I guess my question would be if we are going to have a diagnostic code for wandering, then what is supposed to be the treatment for it? Saying it is a disorder implies there is something to be done to help the person stop the wandering behavior (other than physically keeping them from doing it), doesn't it?

It is hard for me to know whether this is a good thing or not, and I think like many issues, it can be used for good or bad depending on the person who has the power and how they wield their authority.

KWombles said...

I think it's hard for anyone not familiar with the codes to understand the significance. I don't pretend any expertise, here, but maybe this will help some:

"ICD-##-CM codes are used for diagnosis purposes. CM means "clinical modification." It is used by hospitals and other facilities to describe any health challenges a patient has, from his diagnosis to symptoms to outcomes from treatment, to causes of death. As we move more and more into electronic medical records, these codes will be used even further by physicians and other medical professionals."


http://patients.about.com/od/medicalcodes/a/icdcodes.htm

It isn't like all of a sudden, people would be diagnosed with Wandering Disorder, nor is it likely that the horrible things some folks are insisting would happen actually would. There's absolutely no plausible mechanism by which hundreds of thousands of autistic individuals would be immediately coded with wandering behavior.

Individuals withe dementia who also wander are already coded with this same code; the question would be what data is there to indicate that a wandering code leads to increased restraint.

And if even the CDC did add the code, it would not be added until April 2012 at the soonest. It's unlikely that they'd leap right on this and act immediately to allow the April 2012 implementation date.

I think we have a lot of lay people going off half-cocked based on limited or inaccurate information and extrapolating out their worst fears.

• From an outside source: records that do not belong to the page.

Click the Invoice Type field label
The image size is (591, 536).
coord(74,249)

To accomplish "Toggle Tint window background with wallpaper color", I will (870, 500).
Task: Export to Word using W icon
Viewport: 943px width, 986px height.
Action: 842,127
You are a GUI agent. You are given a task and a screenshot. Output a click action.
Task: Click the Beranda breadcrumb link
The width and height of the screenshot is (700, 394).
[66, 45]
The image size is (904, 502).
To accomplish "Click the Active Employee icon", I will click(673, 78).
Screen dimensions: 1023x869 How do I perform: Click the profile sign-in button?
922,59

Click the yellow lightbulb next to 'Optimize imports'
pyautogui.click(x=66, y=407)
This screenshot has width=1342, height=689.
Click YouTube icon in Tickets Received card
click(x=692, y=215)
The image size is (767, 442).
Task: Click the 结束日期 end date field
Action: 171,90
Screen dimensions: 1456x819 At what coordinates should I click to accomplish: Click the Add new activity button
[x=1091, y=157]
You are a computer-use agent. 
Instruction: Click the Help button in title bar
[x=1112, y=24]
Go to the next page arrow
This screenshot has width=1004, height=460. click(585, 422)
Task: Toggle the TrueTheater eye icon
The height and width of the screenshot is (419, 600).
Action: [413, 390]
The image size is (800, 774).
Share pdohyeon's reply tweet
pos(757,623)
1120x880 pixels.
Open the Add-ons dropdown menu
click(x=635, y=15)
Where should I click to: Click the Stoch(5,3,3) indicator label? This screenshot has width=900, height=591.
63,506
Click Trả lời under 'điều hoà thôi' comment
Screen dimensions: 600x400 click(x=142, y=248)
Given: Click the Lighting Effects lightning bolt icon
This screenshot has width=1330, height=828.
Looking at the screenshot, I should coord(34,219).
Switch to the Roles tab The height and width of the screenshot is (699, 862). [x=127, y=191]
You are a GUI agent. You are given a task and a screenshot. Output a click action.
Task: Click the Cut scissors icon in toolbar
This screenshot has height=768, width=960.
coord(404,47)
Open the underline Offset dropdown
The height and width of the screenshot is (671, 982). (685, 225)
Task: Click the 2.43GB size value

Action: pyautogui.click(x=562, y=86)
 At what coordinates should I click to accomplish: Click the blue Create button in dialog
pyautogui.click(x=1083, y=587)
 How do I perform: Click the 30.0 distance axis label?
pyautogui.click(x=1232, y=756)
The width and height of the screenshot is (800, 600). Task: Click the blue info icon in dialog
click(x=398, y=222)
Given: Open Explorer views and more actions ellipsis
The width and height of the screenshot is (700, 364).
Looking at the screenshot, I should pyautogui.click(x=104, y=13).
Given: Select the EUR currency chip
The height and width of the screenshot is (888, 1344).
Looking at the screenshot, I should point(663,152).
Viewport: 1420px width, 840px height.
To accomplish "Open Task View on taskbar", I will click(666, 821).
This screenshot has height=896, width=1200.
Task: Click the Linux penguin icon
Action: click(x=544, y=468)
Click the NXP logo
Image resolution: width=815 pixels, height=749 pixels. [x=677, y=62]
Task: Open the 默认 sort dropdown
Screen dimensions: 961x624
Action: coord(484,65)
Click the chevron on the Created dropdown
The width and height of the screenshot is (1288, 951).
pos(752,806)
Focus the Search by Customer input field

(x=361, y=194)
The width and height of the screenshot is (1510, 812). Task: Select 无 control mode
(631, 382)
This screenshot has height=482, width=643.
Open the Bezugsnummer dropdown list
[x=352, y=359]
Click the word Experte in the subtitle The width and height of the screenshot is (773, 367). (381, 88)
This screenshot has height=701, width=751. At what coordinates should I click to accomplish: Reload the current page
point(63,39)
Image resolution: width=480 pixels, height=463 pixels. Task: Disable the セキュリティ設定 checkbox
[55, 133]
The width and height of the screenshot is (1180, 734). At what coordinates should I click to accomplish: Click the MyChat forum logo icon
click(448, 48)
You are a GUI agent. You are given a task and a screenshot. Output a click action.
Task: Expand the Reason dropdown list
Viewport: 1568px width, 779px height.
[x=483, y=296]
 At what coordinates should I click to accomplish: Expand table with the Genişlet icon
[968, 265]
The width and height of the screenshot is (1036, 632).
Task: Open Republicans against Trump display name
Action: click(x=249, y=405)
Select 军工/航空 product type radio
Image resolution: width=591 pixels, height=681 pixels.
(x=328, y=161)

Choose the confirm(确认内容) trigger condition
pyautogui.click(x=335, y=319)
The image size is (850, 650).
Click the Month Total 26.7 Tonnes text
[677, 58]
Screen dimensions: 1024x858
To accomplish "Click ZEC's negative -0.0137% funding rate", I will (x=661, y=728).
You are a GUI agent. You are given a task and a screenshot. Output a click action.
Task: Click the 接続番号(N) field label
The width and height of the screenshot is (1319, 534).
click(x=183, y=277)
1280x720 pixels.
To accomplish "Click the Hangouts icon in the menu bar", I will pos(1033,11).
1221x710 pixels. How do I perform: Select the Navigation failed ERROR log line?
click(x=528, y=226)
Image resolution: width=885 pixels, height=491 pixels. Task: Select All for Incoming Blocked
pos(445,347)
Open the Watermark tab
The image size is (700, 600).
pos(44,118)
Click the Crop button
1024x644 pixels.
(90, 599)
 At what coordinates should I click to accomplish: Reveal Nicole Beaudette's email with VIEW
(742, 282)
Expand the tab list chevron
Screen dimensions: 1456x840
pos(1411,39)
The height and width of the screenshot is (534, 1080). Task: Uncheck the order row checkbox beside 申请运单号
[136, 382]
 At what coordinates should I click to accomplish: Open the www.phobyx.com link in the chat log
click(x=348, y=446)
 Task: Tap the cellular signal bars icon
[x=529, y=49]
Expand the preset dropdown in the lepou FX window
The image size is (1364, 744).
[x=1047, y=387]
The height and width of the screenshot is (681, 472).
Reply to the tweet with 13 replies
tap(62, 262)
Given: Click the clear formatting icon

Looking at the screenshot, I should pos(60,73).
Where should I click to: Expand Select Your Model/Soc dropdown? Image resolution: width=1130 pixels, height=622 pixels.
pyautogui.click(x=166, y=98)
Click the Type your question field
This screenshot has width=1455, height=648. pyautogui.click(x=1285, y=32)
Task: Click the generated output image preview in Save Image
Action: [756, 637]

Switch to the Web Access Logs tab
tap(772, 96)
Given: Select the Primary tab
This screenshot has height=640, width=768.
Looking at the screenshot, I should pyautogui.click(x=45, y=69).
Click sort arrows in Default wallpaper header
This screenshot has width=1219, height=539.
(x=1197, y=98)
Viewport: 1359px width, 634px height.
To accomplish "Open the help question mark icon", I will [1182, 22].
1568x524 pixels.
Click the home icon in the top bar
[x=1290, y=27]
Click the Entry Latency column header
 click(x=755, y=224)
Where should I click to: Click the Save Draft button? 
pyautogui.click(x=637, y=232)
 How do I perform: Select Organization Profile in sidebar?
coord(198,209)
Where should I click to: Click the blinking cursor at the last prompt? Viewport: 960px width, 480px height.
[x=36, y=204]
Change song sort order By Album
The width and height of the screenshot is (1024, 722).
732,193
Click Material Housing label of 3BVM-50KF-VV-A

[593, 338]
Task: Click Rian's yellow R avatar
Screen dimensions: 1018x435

If a diagnostic code would allow for insurance reimbursement for alarms on doors and tracking devices, this could be helpful to many families already squeezed financially.

Aspergirl Maybe said...

Thanks for your response. In looking at the DSM info on Alzheimer's, it doesn't look bad at all. I can see that it would be important for someone working with my MIL to know that her Alzheimer's symptoms have started to include wandering within the last month, which previously was not an issue at all. But no one is saying to restrain her, just not to leave her unattended.